I omitted that risk because I thought at the time that it was beyond the three-to-five year range used throughout the business case simulator. However, as pointed out in my January 7 blog, extreme and weird weather associated with climate destabilization is already happening. If we factor in the potential direct and indirect costs of climate change on a company and its value chain, the risk to profits would be much higher than 16 to 36 percent. In fact, all bets might be off on the company continuing as a going concern. So this would help size the company-level climate risk? the potential cost to a company if it did not do more to help mitigate climate change. Maybe alerting companies to this risk would energize them to reduce their carbon footprints and to lobby governments to institute more aggressive policies to avoid climate destabilization.

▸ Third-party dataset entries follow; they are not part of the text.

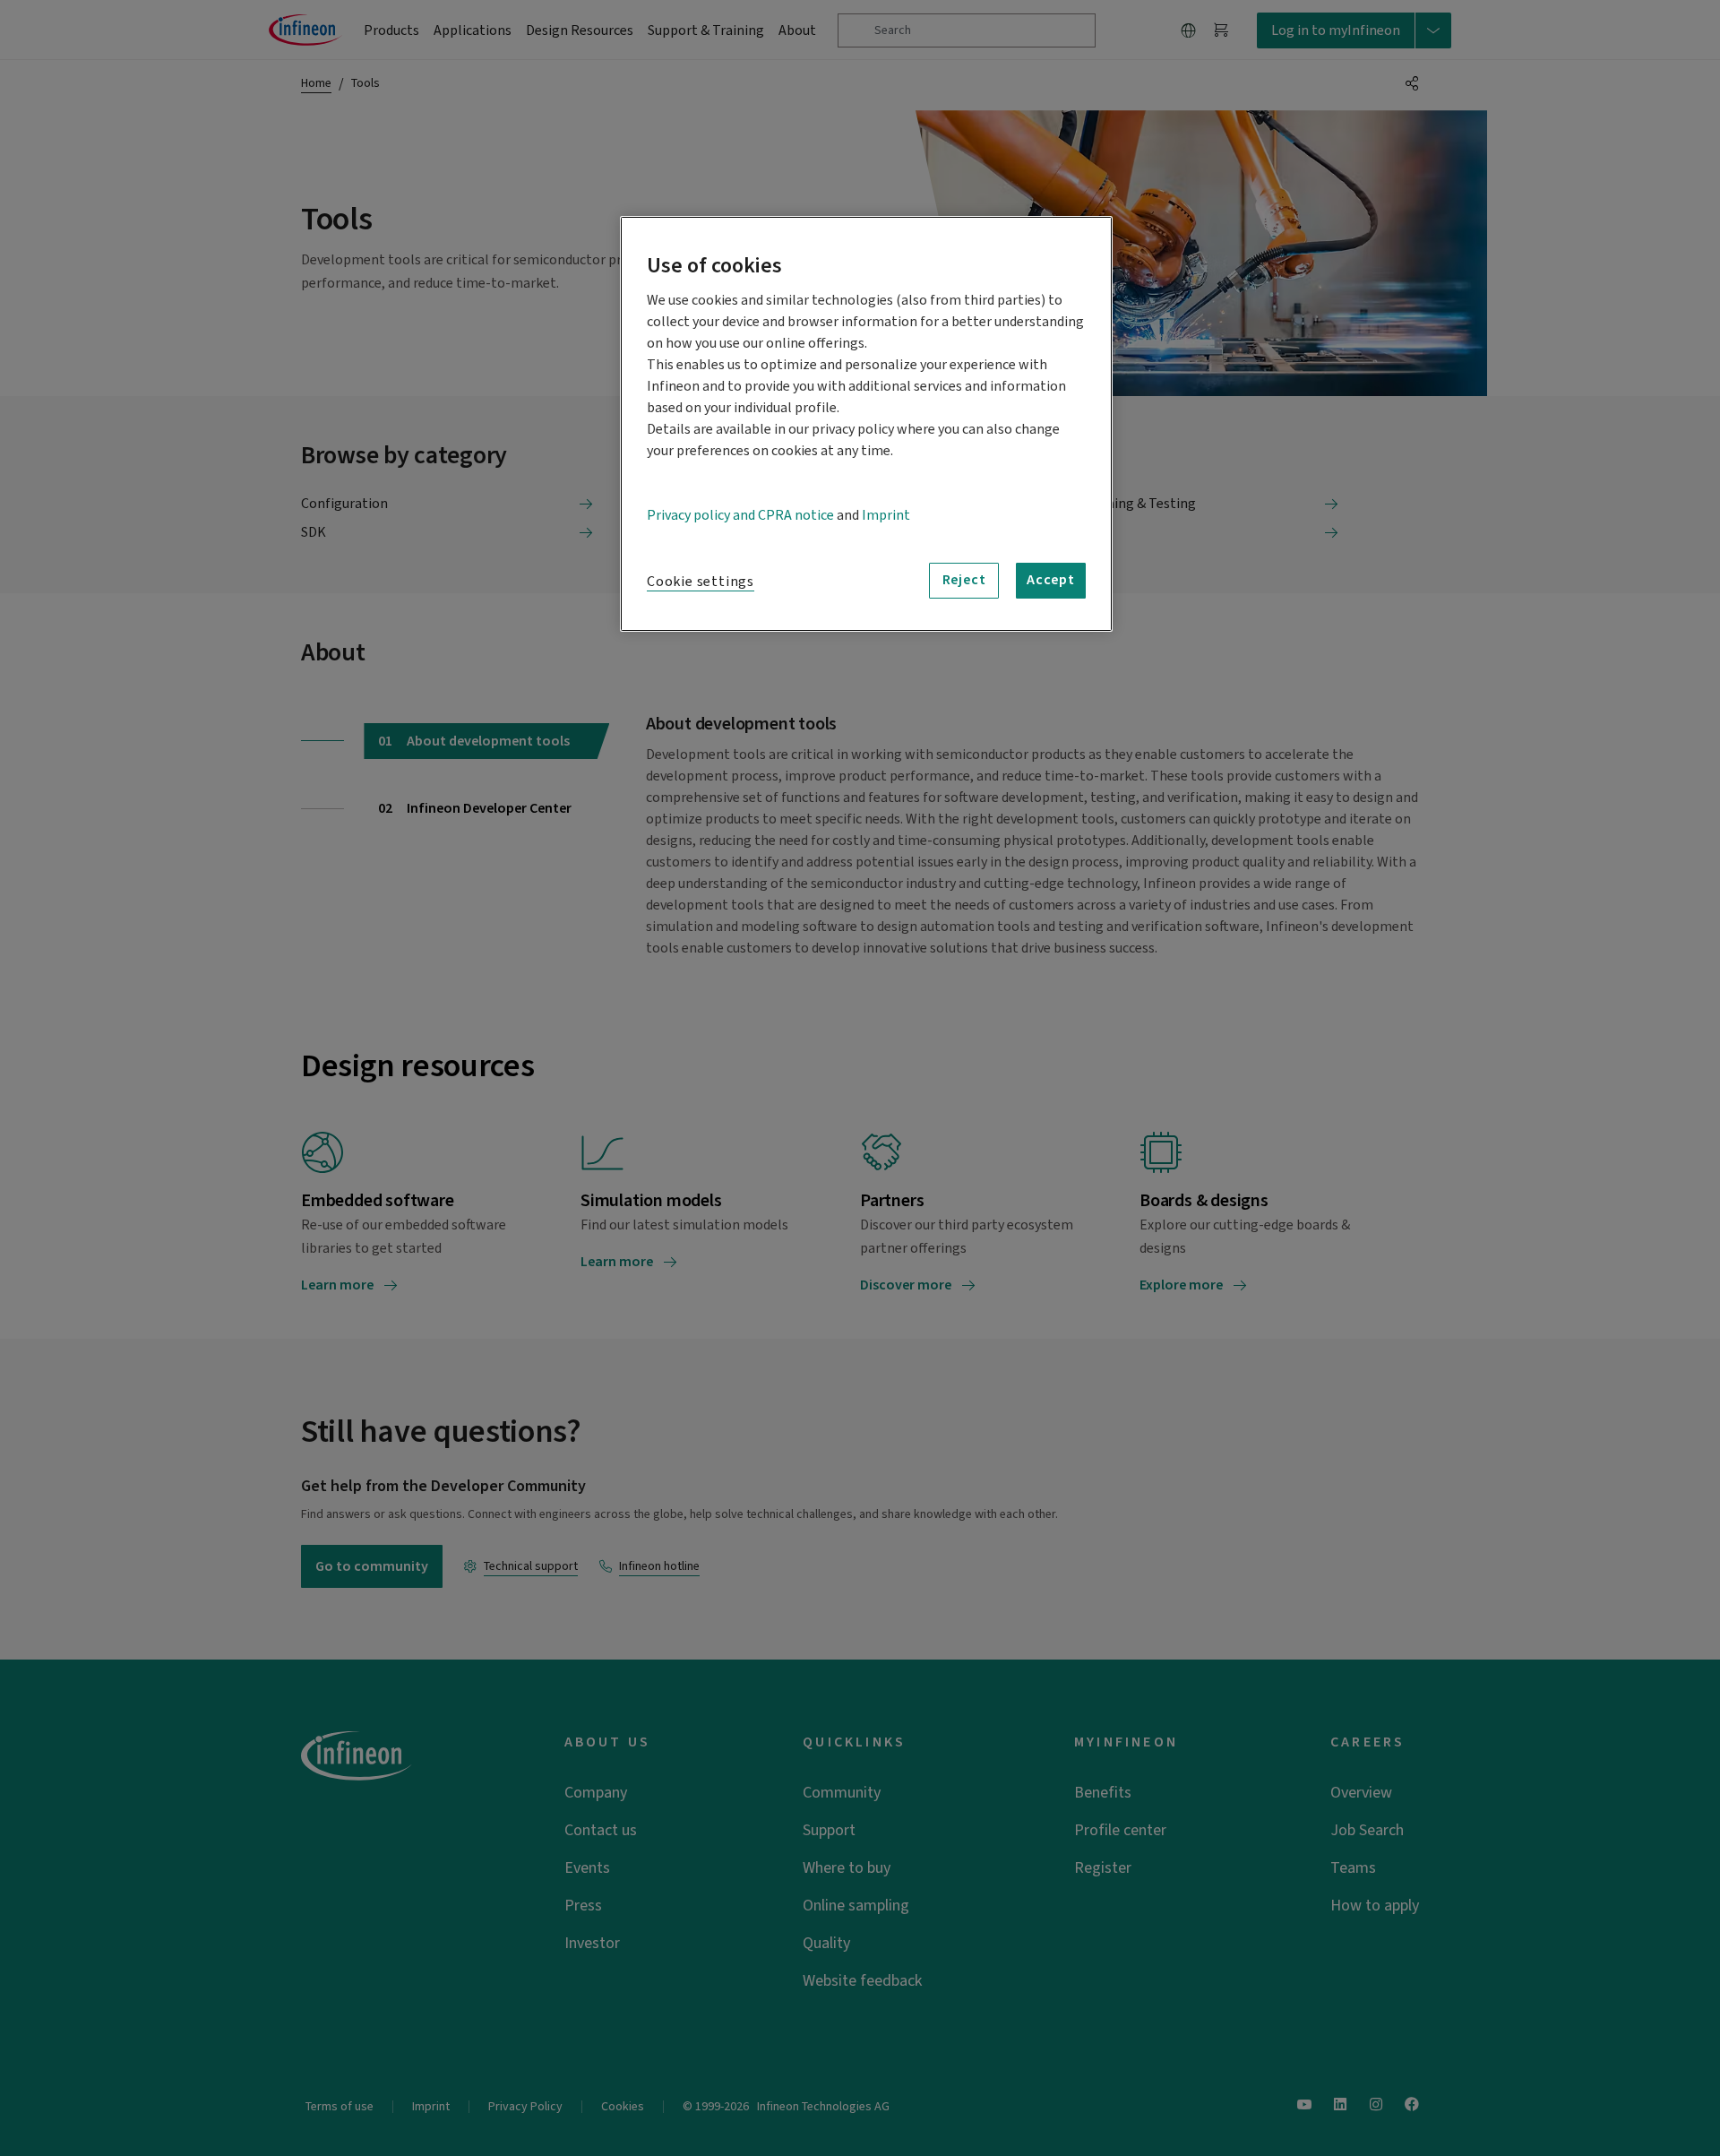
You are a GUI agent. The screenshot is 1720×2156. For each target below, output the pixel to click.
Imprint (886, 515)
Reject (964, 580)
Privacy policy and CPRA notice (740, 515)
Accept (1051, 580)
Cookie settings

There is also a society-level climate risk—the cost to society if it does not do more to avoid climate change. This is the argument we should lead with to get the attention of citizens, businesses, and governments. Climate scientists and economists are becoming more forceful in their sizing of the potential economic, social, and ecological costs / risks of climate destabilization. This energizes people concerned about the world that their kids and grandchildren are inheriting.
There is a third risk-related argument in the climate destabilization debate: the relative risk argument. The most effective articulation of this risk argument that I have seen is in a ten minute video posted on YouTube by science teacher Greg Craven in 2007: “The Most Terrifying Video You’ll Ever See 2.”
It is a corny and obviously low budget production. Maybe that’s why it is so memorable. What it lacks in production value, it makes up for with logic. Its case for action is compelling because it is based on relative risk, not opportunity. Greg barely talks about how great it will be if we avoid climate destabilization—the upside. Instead, he deploys a relative risk argument on the downside.
He uses a simple 2 x 2 risk analysis matrix to show that the risk of not acting to prevent climate destabilization is greater than the risk of taking action for nothing. He compares the risk of not stopping climate destabilization—the downside—to the risk of wasting money trying to prevent something that might not happen (despite climate scientists’ ominous predictions). The video mentions absolute risks but focuses on relative risks. The risk / cost of inaction on climate change if it does happen far outweighs the risk / cost of wasted action if it doesn’t happen. The relative risk case is the clincher. Very clever.
From my experience, risk-avoidance is a more powerful driver of change that opportunity-capture. Risk provides the wake-up call; opportunity is the icing on the cake. It’s time we unleashed our company-level, society-level, and relative risk arguments in the debate about climate destabilization. If we care about our children and grandchildren, this is a debate that we can’t afford to lose.